FELTRE (BELLUNO) - Un infarto mentre era in sella alla sua moto, mentre stava facendo rientro a casa. Un malore improvviso che lo ha fatto cadere autonomamente e gli è costato la vita. Una tragedia che ha colpito Giovanni Guadagnin, originario di Pieve di Cadore ma residente da anni nel Feltrino.L'incidente

L'incidente è avvenuto domenica sera (17 maggio), poco prima delle 20. Il 58enne Giovanni Guadagnin stava percorrendo la regionale Feltrina quando, all'altezza della frazione di Santa Maria, la moto Bmw su cui viaggiava ha iniziato a sbandare fino a farlo cadere a terra. Le automobili che lo seguivano si sono immediatamente fermate e hanno allertato i soccorsi. Sul posto è intervenuta l'ambulanza del 118 dell'ospedale Santa Maria del Prato di Feltre.

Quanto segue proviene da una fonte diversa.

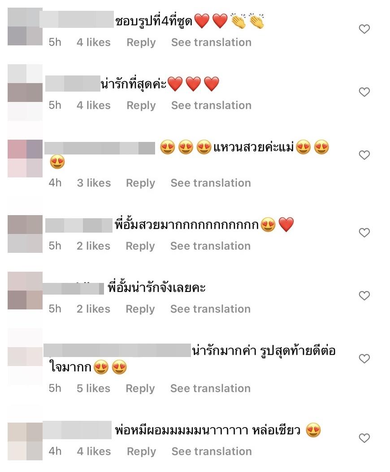Like the comment ชอบรูปที่4ที่ซูด with heart icon
This screenshot has width=390, height=472.
[364, 29]
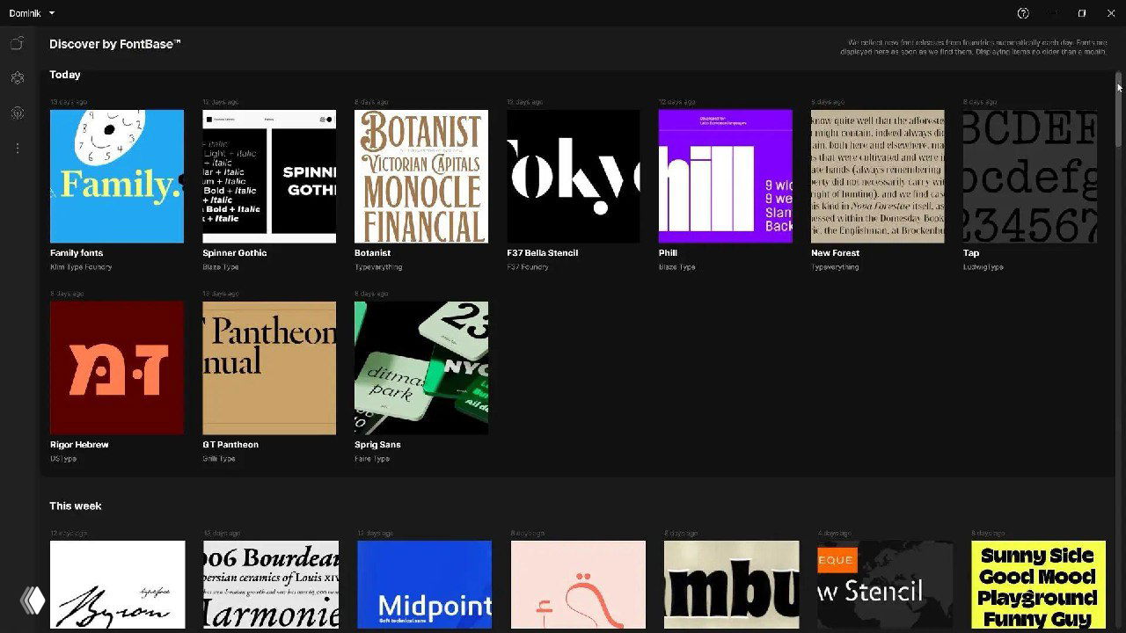Screen dimensions: 1126x633
Task: Open the Spinner Gothic font preview
Action: 269,176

I sanitari hanno tentato a lungo di rianimarlo ma, purtroppo, non hanno potuto fare altro che constatarne il decesso. Vista la dinamica dell'accaduto, era stato allertato anche l'elicottero del soccorso, che però è ripartito senza poter intervenire. Secondo le prime ipotesi, il decesso sarebbe stato causato da un malore improvviso, probabilmente un infarto, che avrebbe colpito il motociclista mentre stava concludendo un'altra giornata trascorsa sulle due ruote. Sul posto sono intervenuti anche gli agenti della polizia stradale, impegnati nei rilievi e nella gestione della viabilità. L'incidente ha infatti provocato code e rallentamenti, in un orario in cui molte persone rientrano verso la pianura dopo aver trascorso la domenica tra le montagne. Presenti anche i vigili del fuoco, che si sono occupati della messa in sicurezza della moto e della carreggiata.Chi era La morte di Giovanni Guadagnin ha colpito profondamente due comunità: quella di Pieve di Cadore, suo paese d'origine, e quella di Feltre, dove viveva da tempo. Abitava in via Saleza, nella zona di Col Fiorito, al confine con il comune di Cesiomaggiore. Risiedeva lì da molti anni e, in passato, aveva anche raccontato al nostro giornale i disagi legati alle condizioni della strada comunale che conduce alla sua abitazione, una problematica comune a molte aree montane del territorio. La sua grande passione erano le moto. Come ricorda il presidente del Moto Club Feltre, Daniele Gorza, «era presente anche nel weekend della benedizione delle moto. Personalmente lo avevo incontrato il sabato durante il motogiro. Mi dispiace davvero molto per la sua scomparsa».